Across the six non-CCDS genomic classes (Fig. 2d), we identified the following numbers of noncoding pathogenic variants (Supplementary Fig. 6): 427 in UTRs, 47 in intergenic regions, 47 in lincRNAs, 2 in VISTA enhancers, 0 in UCNEs, and 5052 in introns (across 125, 22, 6, 2, 0 and 1606 unique 3 kb windows, respectively). We also captured 51,230 variants across 3618 unique windows for CCDS regions based on the ClinVar annotation.
We then trained a logistic regression model with fivefold cross-validation, using gwRVIS or another genome-wide score (CADD24, phastCons46way25, phyloP46way26, and Orion9) as the only independent variable predictor (see “Methods”). We focused on the four noncoding genetic classes that have at least 20 distinct noncoding windows harboring pathogenic variants (lincRNAs, UTRs, intergenic, and introns). Remarkably, we observed that gwRVIS achieves the highest performance in pathogenic variant classification from lincRNA regions (AUC = 0.937; Fig. 3a), which is significantly better than the performance of phyloP46way, phastCons46way and Orion but not from CADD (DeLong test: p = 5.83 × 10−3; p = 1.7 × 10−3 p = 0.012 and p = 0.64, respectively; Supplementary Fig. 16 and Supplementary Table 1). Similarly, gwRVIS performs better than all other scores in intergenic regions (AUC = 0.763; Fig. 3b), with significantly better performance than phyloP46way, phastCons46way and Orion but not CADD (DeLong test: p = 2.65 × 10−6; p = 6.2 × 10−3 p = 0.02 and p = 0.34, respectively; Supplementary Fig. 16 and Supplementary Table 2). In UTRs, gwRVIS’s performance drops but remains significantly higher than Orion (AUCs: 0.732 vs. 0.597, DeLong test p = 4.71 × 10−4; Fig. 3c and Supplementary Table 3).

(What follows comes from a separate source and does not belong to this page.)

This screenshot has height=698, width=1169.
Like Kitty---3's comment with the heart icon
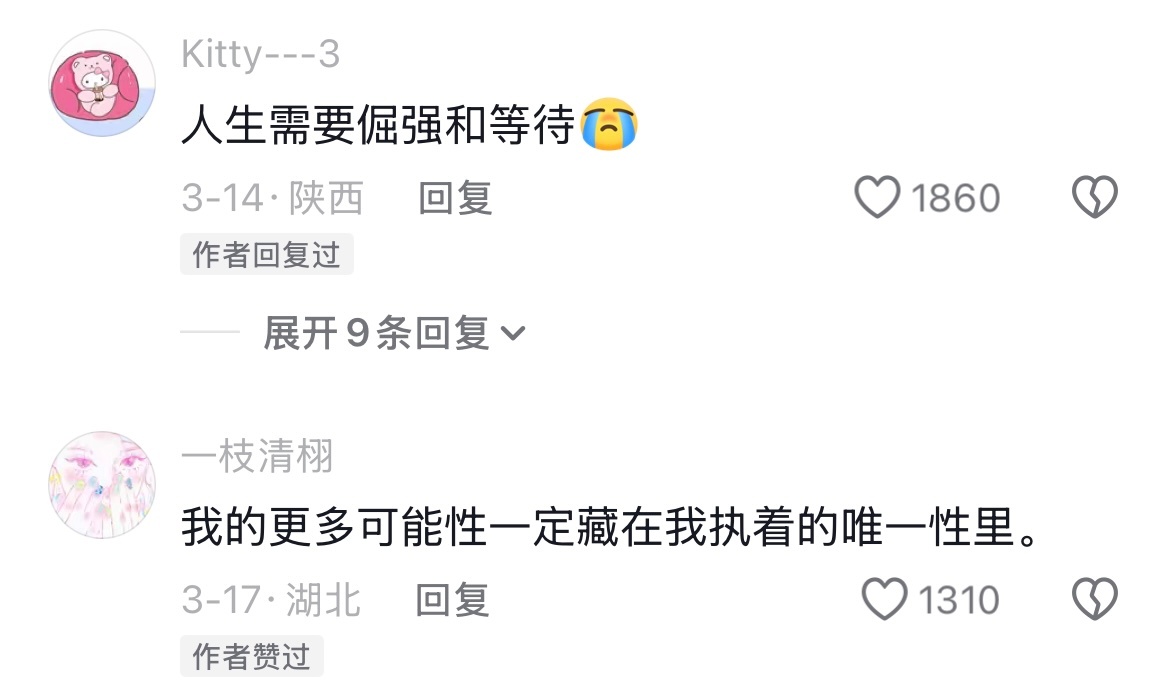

Mean ROC curves (with fivefold cross-validation) from gwRVIS benchmarking against CADD, phastCons (46-way), phyloP (46 way), and Orion, during ClinVar-pathogenic vs. denovodb-benign variant classification for three noncoding genomic classes: a lincRNAs, b intergenic regions, and c UTRs. The combined performance of gwRVIS with CADD is also shown. ncRVIS is included in the benchmarking of the UTR regions (c), as a robust score specifically designed for the UTR genomic class. One-sided DeLong’s tests have been performed to assess the statistical significance of the differences in predictive power between gwRVIS and the rest of genome-wide scores.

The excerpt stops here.